When I joined a group of volunteers spending a late August morning planting 1,800 native plants in the garden, my first reaction was that in the future, many young visitors will be going home with wet, muddy clothing.
That’s because the hillside garden’s most dramatic feature is a 200-foot stream that runs downhill from the newly created frog pond. Must-be-walked stepping stones in a Y shape cross the pond, and garden paths lead right up to the stream, where youngsters may accidentally – or perhaps accidentally on purpose – fall in.
Which is fine, according to the builder of the pond and stream. “We designed it to be pretty rugged,” said Christopher Paquette of Robin’s Nest Aquatics. The pond and stream are lined with two layers of reinforced polyvinyl liners. Paquette himself placed more than 50 tons of stones on top of the liners so the stream would look natural. No easy task.
“I walked seven miles and got more than 60 flights of stairs that day” as measured on a Fitbit, Paquette said.
The water for the frog pond and stream is pumped from a pre-existing skating pond. The aquatic plants in the frog pond will filter the water and help clean up the skating pond, which is home to many invasive goldfish.
The garden, designed by Sashie Misner of Mitchell & Associates Landscape Architects in Portland, offers plenty of other places for children to experiment and explore, as well, including a tree house, two tunnels and uneven natural stone steps. Also, an area has been set aside for a fairy village.
But fun as these features are, it is mostly about the plants – 5,690 of them, McCain said, which came from an assortment of local and regional nurseries, a board member of the Wild Seed Project and generous homeowners, who dug up hundreds of their own plants to donate to the project.
Different areas in the new Children’s Garden represent the Eastern forest, with mostly oaks and huge stumps where invasive Norway maples were removed; a pollinator meadow; and sections with low-bush blueberries, hay-scented fern and a native sod made from sheep laurel and wintergreen. Throughout the garden, soil that would usually be considered poor quality was used, both to encourage native wildflowers and to discourage weeds.
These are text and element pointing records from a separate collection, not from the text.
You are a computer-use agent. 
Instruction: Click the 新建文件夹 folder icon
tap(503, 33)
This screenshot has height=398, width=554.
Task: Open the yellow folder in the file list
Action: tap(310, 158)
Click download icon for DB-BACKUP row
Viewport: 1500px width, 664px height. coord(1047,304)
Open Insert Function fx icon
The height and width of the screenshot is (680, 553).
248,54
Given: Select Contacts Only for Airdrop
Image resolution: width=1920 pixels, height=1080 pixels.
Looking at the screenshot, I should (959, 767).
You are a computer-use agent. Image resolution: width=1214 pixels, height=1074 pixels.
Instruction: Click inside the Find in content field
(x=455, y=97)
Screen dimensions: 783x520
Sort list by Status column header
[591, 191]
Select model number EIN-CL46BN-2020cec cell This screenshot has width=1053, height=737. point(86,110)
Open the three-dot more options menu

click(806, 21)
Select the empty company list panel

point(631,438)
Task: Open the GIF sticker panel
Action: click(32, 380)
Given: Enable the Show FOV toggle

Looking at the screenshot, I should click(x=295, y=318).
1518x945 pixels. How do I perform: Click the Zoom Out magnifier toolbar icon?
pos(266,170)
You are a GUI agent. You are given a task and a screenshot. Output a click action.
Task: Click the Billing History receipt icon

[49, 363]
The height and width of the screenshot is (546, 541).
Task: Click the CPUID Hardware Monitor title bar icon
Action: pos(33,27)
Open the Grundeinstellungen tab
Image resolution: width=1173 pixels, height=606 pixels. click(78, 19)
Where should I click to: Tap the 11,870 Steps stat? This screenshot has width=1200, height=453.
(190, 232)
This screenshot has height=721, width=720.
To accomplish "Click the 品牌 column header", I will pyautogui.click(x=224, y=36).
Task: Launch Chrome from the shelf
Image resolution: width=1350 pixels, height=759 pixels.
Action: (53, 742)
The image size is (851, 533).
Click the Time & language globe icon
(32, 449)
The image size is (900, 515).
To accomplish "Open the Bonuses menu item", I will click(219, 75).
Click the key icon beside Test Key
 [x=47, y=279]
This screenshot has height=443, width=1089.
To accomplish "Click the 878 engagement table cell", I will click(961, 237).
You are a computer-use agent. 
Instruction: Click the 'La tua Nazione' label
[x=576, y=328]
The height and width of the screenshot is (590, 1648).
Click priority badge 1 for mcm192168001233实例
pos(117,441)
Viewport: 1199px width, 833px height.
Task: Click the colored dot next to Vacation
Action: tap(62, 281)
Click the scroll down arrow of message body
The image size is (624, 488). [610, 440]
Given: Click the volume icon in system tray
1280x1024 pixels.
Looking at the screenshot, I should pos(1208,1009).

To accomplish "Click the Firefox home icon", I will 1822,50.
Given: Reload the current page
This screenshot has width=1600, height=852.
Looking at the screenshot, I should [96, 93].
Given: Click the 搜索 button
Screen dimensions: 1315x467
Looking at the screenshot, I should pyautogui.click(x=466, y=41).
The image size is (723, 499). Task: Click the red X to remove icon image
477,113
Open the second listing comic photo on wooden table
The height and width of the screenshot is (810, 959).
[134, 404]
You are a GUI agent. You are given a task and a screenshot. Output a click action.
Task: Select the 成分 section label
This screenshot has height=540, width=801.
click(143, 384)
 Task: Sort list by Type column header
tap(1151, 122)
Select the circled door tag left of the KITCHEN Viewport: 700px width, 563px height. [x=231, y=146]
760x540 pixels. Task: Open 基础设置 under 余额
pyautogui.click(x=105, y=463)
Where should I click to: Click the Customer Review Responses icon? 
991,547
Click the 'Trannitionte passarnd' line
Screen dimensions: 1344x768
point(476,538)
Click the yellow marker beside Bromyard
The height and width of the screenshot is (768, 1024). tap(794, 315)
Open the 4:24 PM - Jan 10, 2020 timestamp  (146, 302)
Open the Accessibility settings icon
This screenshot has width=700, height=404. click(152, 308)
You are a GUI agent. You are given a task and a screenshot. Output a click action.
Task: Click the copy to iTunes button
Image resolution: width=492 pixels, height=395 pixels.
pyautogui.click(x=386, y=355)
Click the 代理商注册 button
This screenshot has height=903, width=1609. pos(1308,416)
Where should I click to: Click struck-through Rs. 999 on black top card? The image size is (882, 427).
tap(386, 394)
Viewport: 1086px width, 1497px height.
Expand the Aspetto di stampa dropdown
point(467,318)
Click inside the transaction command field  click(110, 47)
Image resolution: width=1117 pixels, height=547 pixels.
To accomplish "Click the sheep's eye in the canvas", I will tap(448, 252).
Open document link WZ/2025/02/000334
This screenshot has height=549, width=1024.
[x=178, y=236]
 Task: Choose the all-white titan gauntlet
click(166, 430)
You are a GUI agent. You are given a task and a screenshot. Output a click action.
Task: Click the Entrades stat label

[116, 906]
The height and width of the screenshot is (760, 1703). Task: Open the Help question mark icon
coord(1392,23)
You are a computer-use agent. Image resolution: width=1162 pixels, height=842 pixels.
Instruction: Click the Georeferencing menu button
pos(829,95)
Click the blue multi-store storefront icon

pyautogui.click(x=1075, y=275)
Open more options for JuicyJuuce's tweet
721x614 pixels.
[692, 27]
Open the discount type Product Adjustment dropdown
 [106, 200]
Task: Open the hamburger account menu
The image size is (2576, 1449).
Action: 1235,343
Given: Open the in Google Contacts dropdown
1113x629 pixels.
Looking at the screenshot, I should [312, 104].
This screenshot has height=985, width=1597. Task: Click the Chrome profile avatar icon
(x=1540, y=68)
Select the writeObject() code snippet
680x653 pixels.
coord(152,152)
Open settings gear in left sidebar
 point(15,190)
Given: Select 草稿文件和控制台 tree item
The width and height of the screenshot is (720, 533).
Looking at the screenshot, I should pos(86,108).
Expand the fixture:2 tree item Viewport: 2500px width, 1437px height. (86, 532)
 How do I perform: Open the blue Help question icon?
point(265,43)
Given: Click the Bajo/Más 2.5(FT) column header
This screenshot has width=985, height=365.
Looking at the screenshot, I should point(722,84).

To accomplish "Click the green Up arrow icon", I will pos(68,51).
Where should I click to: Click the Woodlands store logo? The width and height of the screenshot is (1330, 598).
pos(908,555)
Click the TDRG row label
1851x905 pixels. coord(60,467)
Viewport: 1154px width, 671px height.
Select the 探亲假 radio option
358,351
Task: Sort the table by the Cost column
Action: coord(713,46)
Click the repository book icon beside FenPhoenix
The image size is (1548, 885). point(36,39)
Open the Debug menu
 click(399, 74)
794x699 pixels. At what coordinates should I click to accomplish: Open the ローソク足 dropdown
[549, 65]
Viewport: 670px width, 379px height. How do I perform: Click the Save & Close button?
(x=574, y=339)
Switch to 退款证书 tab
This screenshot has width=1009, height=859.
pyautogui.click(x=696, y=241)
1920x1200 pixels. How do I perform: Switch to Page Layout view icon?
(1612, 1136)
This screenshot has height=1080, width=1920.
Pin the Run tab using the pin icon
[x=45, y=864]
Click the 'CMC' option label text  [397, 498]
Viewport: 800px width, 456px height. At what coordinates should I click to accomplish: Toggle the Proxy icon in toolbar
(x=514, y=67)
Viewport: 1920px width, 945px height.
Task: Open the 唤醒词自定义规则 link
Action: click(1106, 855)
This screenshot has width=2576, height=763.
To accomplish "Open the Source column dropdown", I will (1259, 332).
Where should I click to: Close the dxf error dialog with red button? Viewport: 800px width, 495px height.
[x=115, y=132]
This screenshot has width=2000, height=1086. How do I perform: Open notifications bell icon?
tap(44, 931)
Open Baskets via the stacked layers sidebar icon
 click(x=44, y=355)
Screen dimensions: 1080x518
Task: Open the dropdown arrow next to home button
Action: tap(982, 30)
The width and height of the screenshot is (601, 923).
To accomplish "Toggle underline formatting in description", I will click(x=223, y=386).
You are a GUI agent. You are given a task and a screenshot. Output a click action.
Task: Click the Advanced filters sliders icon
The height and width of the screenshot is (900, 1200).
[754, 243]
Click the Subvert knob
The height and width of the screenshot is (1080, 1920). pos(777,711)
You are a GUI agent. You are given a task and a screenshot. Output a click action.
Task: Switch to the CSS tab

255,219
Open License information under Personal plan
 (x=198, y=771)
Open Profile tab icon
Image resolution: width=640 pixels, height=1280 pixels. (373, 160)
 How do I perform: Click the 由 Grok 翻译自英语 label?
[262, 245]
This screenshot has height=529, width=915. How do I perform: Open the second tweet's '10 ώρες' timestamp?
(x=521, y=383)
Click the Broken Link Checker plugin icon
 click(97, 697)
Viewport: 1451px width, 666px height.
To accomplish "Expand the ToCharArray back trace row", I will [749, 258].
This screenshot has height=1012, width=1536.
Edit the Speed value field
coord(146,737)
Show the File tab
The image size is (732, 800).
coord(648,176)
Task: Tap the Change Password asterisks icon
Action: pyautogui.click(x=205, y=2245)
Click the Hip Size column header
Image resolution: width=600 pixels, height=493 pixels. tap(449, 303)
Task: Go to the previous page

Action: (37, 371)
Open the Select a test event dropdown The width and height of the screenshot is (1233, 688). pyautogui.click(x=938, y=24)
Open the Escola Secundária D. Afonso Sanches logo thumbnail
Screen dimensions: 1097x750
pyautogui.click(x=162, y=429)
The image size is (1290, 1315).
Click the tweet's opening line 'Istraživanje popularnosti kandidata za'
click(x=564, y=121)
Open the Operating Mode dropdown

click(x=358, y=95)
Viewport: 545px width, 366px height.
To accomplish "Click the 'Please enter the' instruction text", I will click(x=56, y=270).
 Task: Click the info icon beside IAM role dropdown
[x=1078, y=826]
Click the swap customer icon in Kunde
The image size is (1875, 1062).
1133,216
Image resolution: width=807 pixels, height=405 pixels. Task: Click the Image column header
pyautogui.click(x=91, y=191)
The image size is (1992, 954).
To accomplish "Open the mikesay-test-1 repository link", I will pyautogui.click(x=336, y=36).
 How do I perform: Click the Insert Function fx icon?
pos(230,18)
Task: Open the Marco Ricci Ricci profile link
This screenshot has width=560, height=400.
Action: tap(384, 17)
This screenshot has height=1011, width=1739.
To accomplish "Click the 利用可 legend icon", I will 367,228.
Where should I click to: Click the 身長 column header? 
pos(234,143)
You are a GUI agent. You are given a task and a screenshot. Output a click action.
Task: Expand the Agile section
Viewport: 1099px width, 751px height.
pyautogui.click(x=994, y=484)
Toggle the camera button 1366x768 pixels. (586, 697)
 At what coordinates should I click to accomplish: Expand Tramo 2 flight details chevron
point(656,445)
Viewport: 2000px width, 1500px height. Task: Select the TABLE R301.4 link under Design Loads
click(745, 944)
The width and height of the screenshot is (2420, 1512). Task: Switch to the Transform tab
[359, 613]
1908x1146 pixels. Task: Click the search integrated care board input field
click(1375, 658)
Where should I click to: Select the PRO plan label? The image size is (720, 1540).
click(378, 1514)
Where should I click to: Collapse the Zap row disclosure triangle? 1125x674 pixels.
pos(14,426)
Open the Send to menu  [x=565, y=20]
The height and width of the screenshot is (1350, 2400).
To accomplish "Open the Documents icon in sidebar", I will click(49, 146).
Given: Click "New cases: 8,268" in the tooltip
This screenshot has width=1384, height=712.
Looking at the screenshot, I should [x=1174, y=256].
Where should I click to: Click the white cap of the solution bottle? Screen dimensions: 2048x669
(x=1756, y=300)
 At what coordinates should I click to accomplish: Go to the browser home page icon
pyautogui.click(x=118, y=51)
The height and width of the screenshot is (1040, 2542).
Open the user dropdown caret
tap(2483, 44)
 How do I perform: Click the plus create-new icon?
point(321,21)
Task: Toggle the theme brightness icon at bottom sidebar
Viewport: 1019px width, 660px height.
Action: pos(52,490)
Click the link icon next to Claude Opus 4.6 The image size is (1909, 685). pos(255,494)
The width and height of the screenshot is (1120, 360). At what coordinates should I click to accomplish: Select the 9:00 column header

Opening ceremonies for the Children’s Garden were held on Friday, but that doesn’t mean it’s complete – if you can ever call a garden complete. It’s slated to get more small perennial seedlings, buckwheat to prevent weeds and erosion, and additional aquatic and marginal plants for the pond and stream. Although it typically takes about three years for a newly planted perennial garden to fill in, McCain expects the Children’s Garden to look attractive as early as next year.
The cost of construction came to $375,000 – donated labor and materials kept it from being higher – and additional money has been set aside to buy more plants and maintain the space over the next four years. Volunteers tend to all the gardens in the 90-acre Fort Williams Park, which keeps expenses down.
The fun and learning opportunities for children make it worth it, McCain believes.
“This garden is designed to be a safe oasis, where we can have children engaged in nature, appreciate and learn about nature,” McCain said. “They can study butterflies and honeybees and learn a bit about the stewardship of the world around them.”
The Children’s Garden is the third completed garden of more than a dozen proposed as part of the Fort Williams Arboretum, following the Cliffside and Lighthouse View gardens. Work has already begun on Cliffside Walk, which will connect the Cliffside and Lighthouse gardens, McCain said. To a large extent, that project will consist of controlling invasive plants, such as bittersweet and swallowwort, and letting the natives and other noninvasives grow in a kind of natural succession garden.
Once that’s completed, the adults can have their quintessential Maine views without the invasive plants in the most visited part of Fort Williams Park, and the children will have their private 1.5-acre hideaway in what previously was a seldom-visited section.